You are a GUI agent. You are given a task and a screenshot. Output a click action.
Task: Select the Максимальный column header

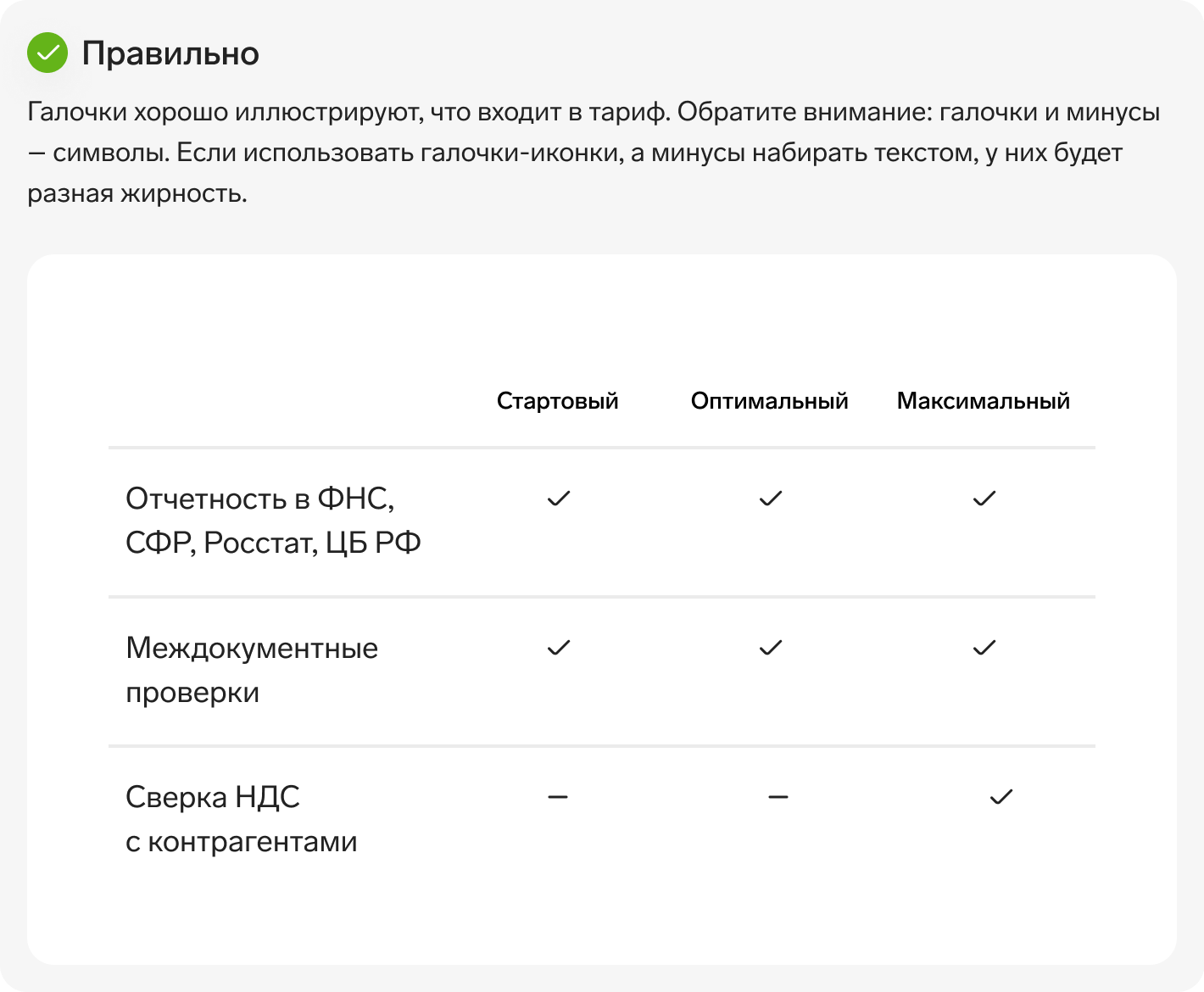pyautogui.click(x=984, y=401)
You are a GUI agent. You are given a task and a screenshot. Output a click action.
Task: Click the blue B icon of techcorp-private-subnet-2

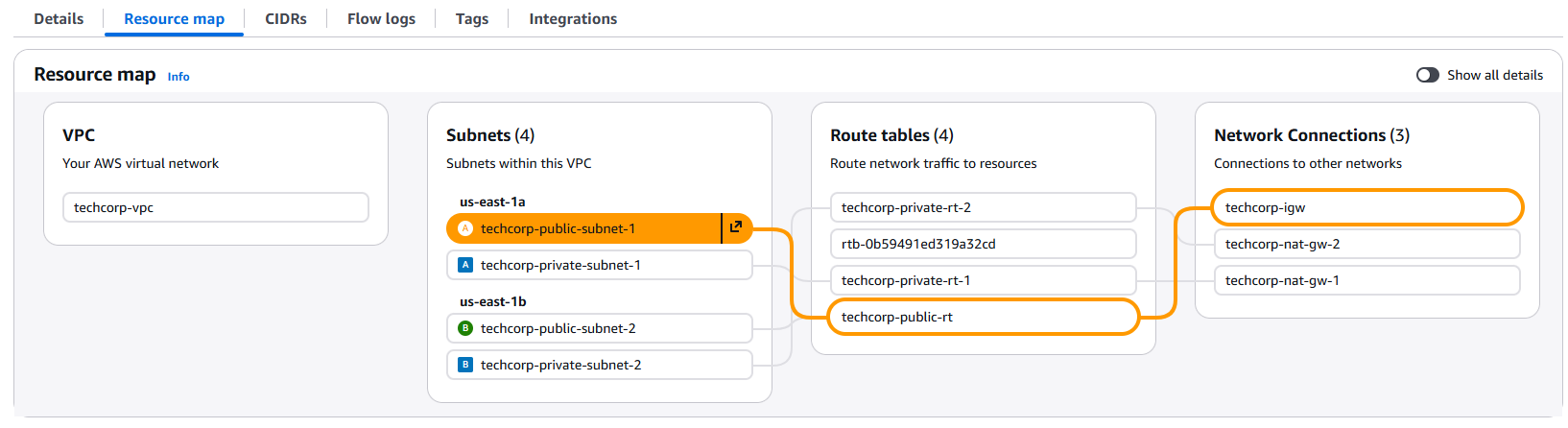465,365
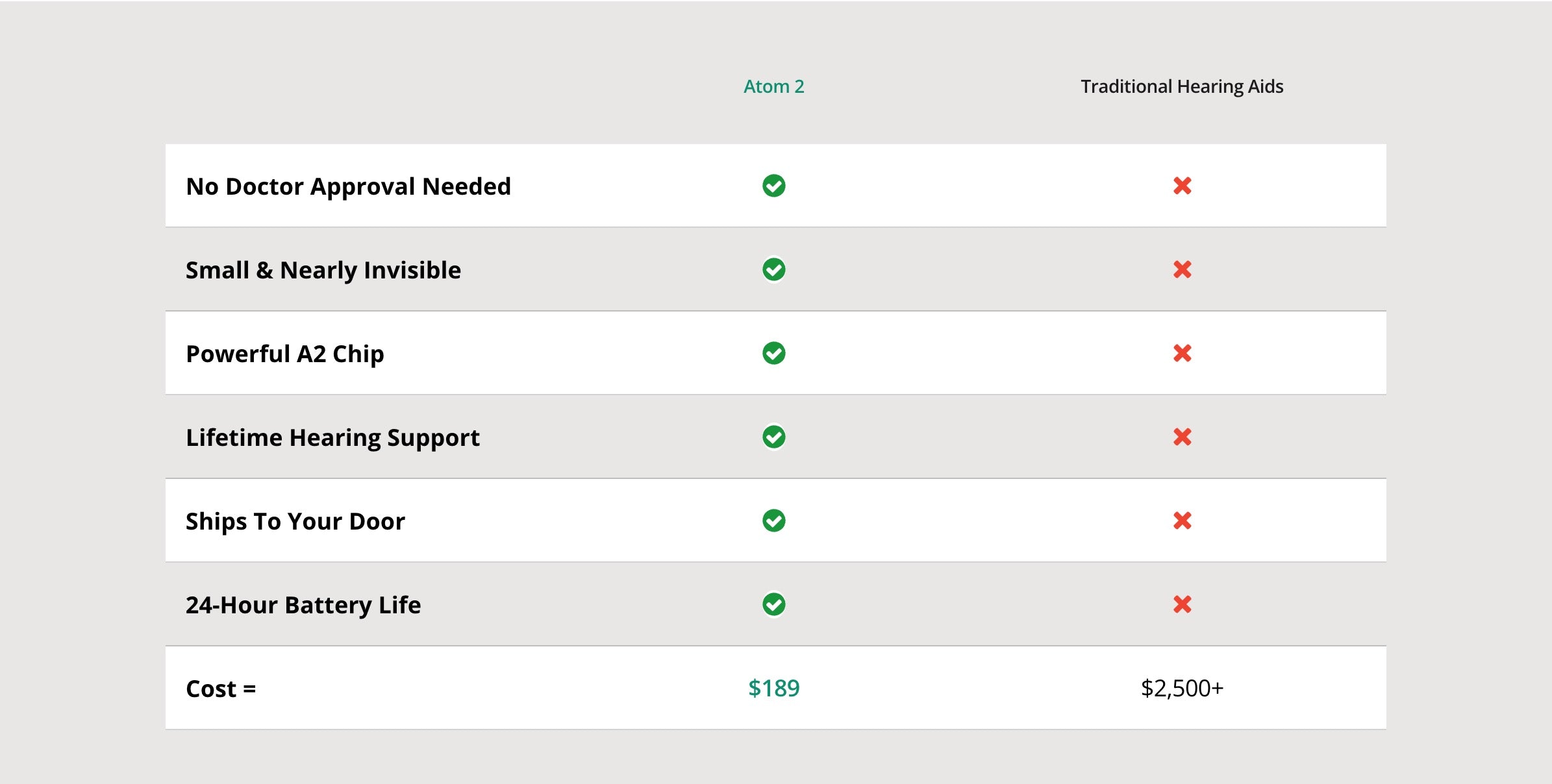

■ **Task details**
Please output all the data exactly as given, with the pictures omitted.

■ **Written solution**
You are a GUI agent. You are given a task and a screenshot. Output a click action.
Task: Select the Максимальный column header

pyautogui.click(x=984, y=401)
You are a GUI agent. You are given a task and a screenshot. Output a click action.
Task: Click the blue B icon of techcorp-private-subnet-2

465,365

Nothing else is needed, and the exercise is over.